What is being asked: Work through the records that follow and return each line containing the word "option".
━━ Input records
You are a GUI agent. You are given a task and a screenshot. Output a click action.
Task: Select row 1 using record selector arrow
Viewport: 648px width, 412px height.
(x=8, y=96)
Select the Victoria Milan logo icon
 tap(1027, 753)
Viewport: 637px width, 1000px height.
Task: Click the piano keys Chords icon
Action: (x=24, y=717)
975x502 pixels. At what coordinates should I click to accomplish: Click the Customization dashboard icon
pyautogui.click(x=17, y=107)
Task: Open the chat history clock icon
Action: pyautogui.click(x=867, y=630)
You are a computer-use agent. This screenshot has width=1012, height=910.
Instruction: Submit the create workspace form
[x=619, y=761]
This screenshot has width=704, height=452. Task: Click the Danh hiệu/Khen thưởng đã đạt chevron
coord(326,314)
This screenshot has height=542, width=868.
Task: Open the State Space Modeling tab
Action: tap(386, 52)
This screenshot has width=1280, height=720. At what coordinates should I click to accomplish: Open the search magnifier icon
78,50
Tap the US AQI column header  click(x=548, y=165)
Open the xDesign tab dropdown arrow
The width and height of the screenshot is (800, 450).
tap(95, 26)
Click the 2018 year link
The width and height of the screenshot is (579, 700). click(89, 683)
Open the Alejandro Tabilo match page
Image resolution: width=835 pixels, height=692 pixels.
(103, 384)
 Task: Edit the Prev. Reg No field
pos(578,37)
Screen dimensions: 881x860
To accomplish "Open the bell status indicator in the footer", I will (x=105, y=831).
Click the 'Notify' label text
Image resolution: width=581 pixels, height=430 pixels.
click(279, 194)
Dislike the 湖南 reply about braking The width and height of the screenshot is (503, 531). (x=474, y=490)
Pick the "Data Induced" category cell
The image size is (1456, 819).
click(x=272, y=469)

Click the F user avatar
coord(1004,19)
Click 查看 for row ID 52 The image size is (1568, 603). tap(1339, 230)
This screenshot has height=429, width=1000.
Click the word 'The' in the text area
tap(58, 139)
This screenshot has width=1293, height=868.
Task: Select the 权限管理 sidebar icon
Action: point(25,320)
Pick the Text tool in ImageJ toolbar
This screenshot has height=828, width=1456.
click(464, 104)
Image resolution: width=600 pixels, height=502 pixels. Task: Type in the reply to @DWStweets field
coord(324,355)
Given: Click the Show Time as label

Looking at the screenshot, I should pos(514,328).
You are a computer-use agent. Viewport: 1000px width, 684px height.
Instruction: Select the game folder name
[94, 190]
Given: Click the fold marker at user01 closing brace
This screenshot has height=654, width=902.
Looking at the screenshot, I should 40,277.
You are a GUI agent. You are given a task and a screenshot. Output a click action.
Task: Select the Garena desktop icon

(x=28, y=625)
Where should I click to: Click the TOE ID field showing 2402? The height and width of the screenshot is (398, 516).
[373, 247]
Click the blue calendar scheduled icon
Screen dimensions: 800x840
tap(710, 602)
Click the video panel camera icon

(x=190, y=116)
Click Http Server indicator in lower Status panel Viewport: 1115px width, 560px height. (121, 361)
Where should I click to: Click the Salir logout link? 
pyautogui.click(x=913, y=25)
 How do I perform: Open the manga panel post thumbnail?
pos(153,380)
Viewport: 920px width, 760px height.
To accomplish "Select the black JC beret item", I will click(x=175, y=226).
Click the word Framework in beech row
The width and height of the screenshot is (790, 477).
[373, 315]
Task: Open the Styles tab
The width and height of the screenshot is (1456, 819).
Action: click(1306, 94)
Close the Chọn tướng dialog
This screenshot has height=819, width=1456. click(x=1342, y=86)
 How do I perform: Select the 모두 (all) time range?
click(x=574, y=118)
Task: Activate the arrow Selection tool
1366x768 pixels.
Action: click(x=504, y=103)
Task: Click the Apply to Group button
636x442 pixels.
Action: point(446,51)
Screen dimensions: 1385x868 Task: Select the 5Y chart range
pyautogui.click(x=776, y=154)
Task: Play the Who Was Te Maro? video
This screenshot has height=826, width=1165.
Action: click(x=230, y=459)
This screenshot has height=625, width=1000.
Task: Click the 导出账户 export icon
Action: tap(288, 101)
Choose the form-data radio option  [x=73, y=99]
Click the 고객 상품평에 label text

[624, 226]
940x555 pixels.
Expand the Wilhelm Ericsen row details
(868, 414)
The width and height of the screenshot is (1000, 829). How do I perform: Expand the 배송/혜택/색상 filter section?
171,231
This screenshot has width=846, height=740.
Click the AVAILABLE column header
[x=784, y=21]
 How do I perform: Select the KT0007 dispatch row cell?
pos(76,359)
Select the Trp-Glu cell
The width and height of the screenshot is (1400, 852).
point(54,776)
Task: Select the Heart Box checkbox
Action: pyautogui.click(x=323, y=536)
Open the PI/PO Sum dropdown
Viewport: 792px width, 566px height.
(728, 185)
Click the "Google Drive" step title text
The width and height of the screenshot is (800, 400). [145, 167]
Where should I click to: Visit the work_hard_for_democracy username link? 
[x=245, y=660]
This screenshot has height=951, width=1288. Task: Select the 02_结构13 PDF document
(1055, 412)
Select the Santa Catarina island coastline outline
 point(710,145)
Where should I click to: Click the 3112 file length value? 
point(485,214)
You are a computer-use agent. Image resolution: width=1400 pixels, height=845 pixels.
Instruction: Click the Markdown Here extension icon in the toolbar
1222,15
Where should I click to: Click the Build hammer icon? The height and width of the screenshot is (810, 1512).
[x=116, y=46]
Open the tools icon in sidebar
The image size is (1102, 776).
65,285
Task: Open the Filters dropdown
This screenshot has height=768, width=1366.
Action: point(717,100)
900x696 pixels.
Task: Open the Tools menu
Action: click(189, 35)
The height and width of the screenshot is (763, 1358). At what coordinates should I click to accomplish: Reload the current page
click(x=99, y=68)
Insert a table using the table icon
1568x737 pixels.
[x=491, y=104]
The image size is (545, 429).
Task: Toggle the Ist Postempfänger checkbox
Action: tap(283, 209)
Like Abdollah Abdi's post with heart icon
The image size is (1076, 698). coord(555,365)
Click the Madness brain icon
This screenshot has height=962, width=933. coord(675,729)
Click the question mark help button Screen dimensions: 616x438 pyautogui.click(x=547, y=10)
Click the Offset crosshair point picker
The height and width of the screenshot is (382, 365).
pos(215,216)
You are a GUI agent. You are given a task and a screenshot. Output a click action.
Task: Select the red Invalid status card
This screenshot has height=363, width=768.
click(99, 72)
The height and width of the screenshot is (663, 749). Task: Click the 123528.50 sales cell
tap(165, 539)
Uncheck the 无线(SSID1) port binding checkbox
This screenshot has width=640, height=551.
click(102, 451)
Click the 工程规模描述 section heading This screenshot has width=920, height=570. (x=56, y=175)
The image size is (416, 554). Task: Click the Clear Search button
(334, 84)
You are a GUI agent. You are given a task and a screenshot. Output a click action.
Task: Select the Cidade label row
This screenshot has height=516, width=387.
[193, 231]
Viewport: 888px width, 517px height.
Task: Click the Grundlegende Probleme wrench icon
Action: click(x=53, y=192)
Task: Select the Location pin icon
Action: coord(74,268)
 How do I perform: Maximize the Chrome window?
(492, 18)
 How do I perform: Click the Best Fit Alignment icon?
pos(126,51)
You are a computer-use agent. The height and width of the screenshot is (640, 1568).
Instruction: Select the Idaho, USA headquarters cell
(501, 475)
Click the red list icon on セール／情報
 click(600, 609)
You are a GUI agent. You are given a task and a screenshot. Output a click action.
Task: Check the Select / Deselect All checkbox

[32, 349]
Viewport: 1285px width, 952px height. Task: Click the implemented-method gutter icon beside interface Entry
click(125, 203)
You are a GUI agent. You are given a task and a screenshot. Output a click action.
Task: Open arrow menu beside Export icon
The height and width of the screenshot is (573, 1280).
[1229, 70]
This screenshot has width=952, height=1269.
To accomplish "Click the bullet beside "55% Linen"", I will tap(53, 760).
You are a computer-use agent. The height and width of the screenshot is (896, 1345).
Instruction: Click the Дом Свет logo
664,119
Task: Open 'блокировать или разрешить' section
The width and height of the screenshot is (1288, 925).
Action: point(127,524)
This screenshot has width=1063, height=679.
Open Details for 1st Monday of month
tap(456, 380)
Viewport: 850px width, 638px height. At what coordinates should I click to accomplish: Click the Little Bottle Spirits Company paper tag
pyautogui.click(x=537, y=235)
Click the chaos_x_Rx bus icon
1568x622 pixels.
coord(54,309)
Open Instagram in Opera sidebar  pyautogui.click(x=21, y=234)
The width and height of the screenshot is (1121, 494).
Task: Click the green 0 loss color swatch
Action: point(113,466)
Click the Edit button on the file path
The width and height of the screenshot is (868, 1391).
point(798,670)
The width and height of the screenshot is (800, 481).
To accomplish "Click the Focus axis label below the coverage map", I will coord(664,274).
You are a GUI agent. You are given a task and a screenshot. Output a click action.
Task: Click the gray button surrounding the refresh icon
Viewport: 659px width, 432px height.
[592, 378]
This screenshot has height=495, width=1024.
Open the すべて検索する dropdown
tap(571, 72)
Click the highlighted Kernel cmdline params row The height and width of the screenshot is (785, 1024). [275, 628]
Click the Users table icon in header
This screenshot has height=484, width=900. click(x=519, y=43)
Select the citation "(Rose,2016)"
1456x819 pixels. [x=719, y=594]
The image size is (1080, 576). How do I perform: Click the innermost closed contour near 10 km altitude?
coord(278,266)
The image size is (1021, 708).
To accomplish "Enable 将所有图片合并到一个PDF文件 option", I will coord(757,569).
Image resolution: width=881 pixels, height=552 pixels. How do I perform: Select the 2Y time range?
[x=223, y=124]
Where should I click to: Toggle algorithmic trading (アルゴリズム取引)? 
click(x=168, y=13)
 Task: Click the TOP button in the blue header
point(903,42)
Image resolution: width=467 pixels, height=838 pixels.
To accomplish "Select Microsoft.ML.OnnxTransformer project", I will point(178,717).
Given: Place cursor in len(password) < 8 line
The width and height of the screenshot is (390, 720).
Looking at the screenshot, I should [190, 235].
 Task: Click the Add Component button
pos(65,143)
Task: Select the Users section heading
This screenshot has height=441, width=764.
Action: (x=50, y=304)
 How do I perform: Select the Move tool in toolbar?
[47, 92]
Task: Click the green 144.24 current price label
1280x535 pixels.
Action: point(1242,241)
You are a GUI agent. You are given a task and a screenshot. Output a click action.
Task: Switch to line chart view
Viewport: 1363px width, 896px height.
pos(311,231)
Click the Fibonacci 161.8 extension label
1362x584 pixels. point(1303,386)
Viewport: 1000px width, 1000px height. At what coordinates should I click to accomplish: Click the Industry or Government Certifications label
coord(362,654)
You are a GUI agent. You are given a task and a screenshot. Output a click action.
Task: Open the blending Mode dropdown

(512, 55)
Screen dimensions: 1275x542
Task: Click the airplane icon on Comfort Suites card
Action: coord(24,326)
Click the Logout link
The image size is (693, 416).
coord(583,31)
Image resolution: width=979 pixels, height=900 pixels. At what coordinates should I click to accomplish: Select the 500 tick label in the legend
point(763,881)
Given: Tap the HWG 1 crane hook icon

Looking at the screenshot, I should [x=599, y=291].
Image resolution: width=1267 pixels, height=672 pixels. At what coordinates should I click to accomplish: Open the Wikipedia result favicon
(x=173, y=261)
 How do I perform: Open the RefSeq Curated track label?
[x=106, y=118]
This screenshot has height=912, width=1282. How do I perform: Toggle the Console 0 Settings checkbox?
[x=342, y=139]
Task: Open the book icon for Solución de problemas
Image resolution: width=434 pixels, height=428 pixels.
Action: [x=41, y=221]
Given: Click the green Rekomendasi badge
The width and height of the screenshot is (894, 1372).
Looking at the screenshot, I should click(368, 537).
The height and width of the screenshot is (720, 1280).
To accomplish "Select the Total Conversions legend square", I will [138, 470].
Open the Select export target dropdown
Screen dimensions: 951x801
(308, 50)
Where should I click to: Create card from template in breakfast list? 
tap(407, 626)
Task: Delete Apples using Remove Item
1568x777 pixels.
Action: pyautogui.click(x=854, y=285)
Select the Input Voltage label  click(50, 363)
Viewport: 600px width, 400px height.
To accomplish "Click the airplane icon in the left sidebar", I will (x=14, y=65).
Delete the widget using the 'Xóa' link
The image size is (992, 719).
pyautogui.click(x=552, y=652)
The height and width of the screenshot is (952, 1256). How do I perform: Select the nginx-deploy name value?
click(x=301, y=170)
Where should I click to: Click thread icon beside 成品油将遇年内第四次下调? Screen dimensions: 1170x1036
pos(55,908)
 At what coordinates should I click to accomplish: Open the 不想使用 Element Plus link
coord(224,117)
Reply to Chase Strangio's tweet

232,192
━━━━
Solution for this exercise:
Choose the form-data radio option  [x=73, y=99]
To accomplish "Enable 将所有图片合并到一个PDF文件 option", I will coord(757,569).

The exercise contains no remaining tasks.